After adding an item it will look something like this under the category you added it into. Giving you the name and the calories.
Now if you tap on the item it will show you all the macro and micronutrients, calories, etc. pulling up the info as such. You can also adjust the serving size and number of servings depending on how much you ate.
CREATING RECIPES & MEALS:
To create a recipe or a meal you’ve made on your own you are going to go to the bottom right corner where it says “more”. Then select “meals, recipes, & foods”. I have circles it in yellow.
Then it will give you an option create a recipe or select a recipe you have already created and add into your diary.
The other way to make and add recipes is to go like you are adding an item into your diary and in the upper right you will see recipes and created recipes.
When adding recipes it will have you enter in ingredients manually. It will have you give it a recipe name and how many it serves.
Under Ingredients it will have you write out each ingredient on a separate line. Press next and then match the ingredients to the right brand and right amount. To change the amount and/ or search for an alternative brand just tap on each ingredient. After your’e done, it will calculate your calories and macros per serving size on the bottom of the page. Save the recipe for future logging!
Again, under “Meals, Recipes, & Foods”, go to “meals”. You can add in ingredients and save it to log in the future. The other way I like doing it is under Breakfast, Lunch, or Dinner; in the right hand corner where you see (…) you can save the meal.
It will give you all the macro and micro nutrients for future logging, making it easier than adding each and every ingredient by hand.
ADJUSTING MACRO GOALS:
To adjust goals, go to “more” in the bottoms right corner and select “goals” which is circled in red.
This will show you all of your goals from weight to calories to macros. If you would like to adjust any of the goals just tap on them and type in your adjusted goal. To adjust macro goals tap on “calorie and macronutrient goals”.
After it will show you your macro goals for fats, carbs, and proteins; and your calorie goal. To adjust your macro goal percentages just tap on the numbers to adjust them. These default percentages are 50% carbs, 30% fat, 20% protein. Remember your percentages have to equal 100%.
ADJUSTING WEIGHT & ADDING PROGRESS:
In the bottom row of the app press the add (+) button, it will then turn into an (x) and give you 5 options to choose from. Status, water, food, exercise, and weight. Tap on weight.
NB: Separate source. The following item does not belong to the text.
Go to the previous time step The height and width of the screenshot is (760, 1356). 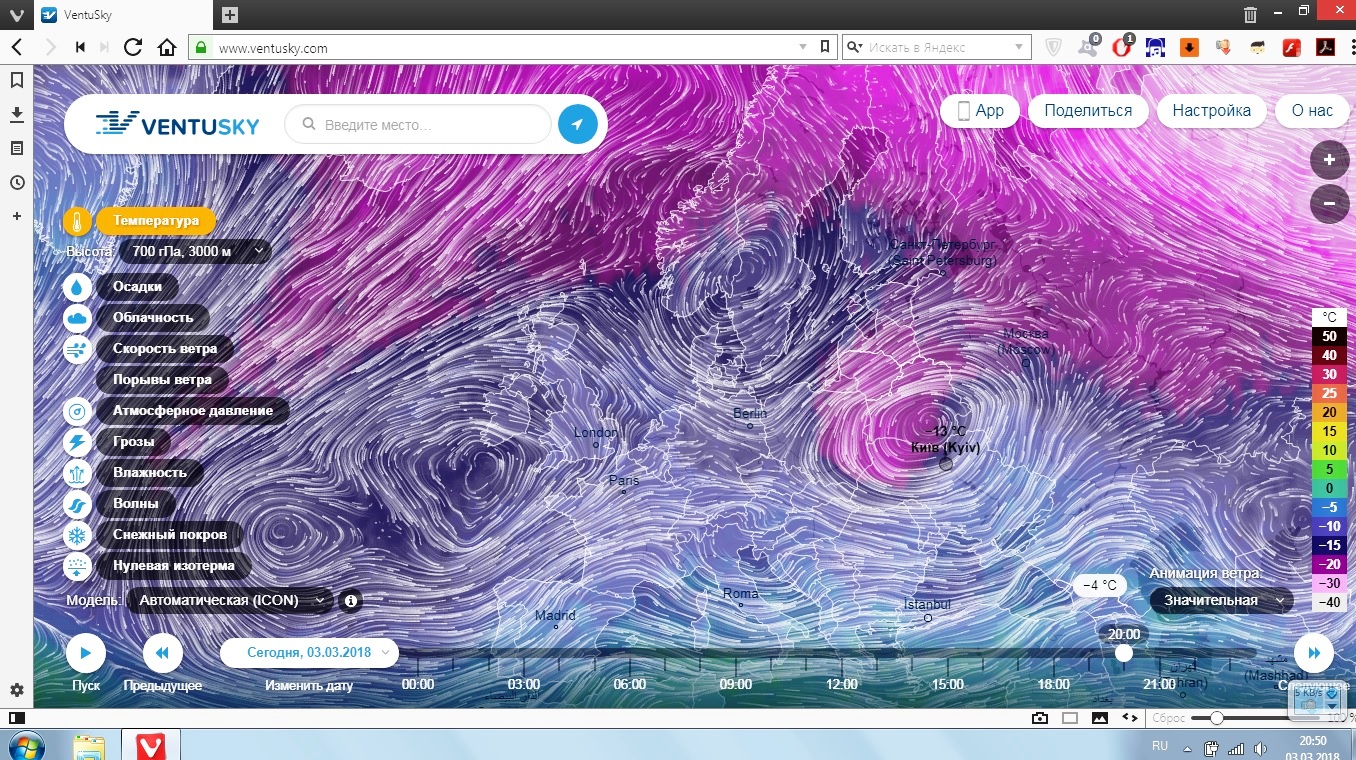tap(163, 654)
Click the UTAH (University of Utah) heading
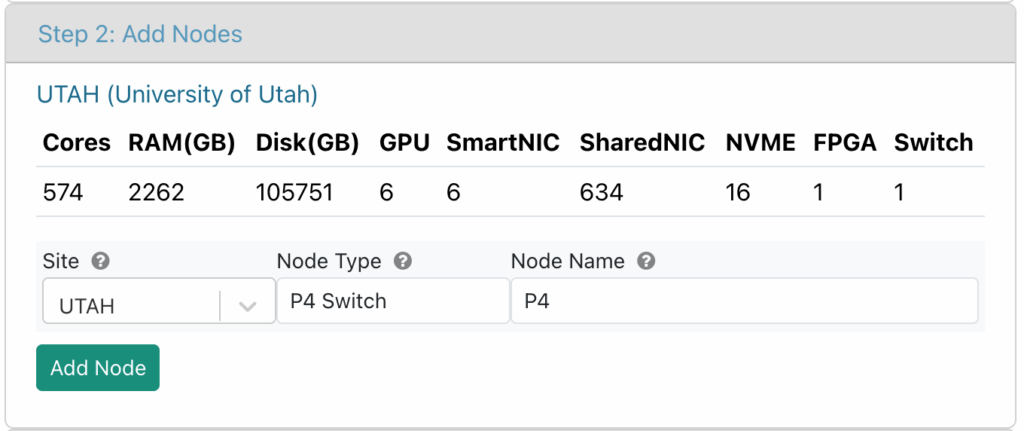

It will bring you to a page where you can adjust your weight, the date, and add a progress photo.
to check and adjust/ add your progress, on the bottom row second to last item, select “Progress”
Select “add“ (+) to enter in progress and progress photos. ( It will take you to the same page as the picture above.
Select “weight“ to change measururments and see progress between steps, weight, neck, wasit, and hips. I reccomend adding measurments in each body part so you can see how much weight you have lost along with inches.
In green where it says “1 month”, tap to change the amount of time you see on the graph to see progress in 1 week, 1-6 months, 1 year, since starting weight, and all.
Adding exercise will allot you more calories. In the bottom row click the (+) symbol and click “exercise”. This will let you choose between cardio and strength.
Then you can search exercises and adjust the amount of time you did the exercise for. It will also show your history of exercises. Please note that these aren’t always correct because they don’t monitor your heart rate. I would invest in a garmin, fit bit, or apple watch to make sure how many calories you are buring are more accurate.